CHARACTERIZATION AND OPTIMIZATION OF MRNA ENTRAPPED PEPTIDE NANOPARTICLES FOR TARGETED GENE DELIVERY

The mRNA entrapped nanoparticles have the potential to be used in targeted gene delivery. These nanoparticles are used in treating Cancer and neurological disorders. Purpose (a): Generally, mRNA is considered to be very labile and unstable and has not been significantly used for therapeutic purposes. However, compared to DNA based gene expression, mRNA is safer as it is does not integrate with the host genome, and it does not require nuclear localization. The main aim of this project is to entrap the mRNA inside a targeted nanoparticle to increase its stability and the tissue specificity of the gene delivery. Methods (b): The particles were assembled using heat denatured mRNA and a cationic oligomer or detergent to neutralize the negative charge of the polynucleotide.
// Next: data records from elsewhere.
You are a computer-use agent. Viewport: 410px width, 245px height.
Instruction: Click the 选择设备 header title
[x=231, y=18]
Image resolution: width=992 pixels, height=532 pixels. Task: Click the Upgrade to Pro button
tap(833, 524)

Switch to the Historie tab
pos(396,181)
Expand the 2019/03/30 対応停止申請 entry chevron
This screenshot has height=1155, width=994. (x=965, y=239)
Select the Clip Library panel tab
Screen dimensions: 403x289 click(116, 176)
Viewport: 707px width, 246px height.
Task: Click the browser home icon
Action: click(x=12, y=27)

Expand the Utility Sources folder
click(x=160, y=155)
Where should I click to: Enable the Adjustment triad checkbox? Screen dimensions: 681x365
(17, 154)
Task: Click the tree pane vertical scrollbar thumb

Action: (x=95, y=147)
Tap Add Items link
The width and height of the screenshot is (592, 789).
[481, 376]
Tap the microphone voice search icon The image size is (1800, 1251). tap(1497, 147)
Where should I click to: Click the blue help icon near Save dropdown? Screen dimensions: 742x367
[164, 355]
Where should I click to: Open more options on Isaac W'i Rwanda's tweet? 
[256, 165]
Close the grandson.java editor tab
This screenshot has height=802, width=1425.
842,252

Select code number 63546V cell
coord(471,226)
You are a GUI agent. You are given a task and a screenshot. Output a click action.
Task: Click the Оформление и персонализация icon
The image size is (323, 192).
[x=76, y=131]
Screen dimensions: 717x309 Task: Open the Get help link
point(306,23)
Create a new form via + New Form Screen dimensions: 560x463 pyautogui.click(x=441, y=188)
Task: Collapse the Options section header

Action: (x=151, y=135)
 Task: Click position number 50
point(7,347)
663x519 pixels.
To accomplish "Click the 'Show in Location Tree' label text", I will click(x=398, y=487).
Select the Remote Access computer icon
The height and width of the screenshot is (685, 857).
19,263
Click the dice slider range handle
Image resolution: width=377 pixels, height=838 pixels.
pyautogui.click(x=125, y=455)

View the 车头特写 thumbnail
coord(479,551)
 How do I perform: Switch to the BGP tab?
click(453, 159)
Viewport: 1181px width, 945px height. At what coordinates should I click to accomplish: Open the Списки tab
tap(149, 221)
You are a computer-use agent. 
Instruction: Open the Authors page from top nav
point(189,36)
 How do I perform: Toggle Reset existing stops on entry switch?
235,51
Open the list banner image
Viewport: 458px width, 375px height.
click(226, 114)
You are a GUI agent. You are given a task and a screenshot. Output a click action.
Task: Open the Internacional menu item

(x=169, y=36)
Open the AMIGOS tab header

Subsequently phospholipid and a protein/peptide component are added to form the stable mRNA nanoparticle. In order to minimize the size of the particles, the preparation was carried out with several cationic detergents, including Hexadecyltrimethyl ammonium bromide (HTAB), Tetrabutyl ammonium hydroxide (TBAH), and DOTAP. The peptide/protein components were 10-100µg of either Apolipoprotein A-I, or A-I mimetic peptide Myr-5A/ 5A. The incorporation efficiency of the polynucleotide is determined by separating the unincorporated mRNA using OligodT beads and lysing the particles using Trizol reagent to release the entrapped mRNA. Results (c): The yield of the entrapped mRNA analyzed using Ribogreen assay was 17-20%. Based upon the size analysis measurements made using Dynamic Light Scatterer, it was observed that the particles prepared with 5A peptide (10µg) and DOTAP (10µg) resulted in 48% of 268nm particles. Conclusions (d): Further optimization of this formulation may be achieved to produce more homogenous nanoparticles with higher mRNA incorporation efficiency, using DOTAP as the neutralizer and 5A as the peptide.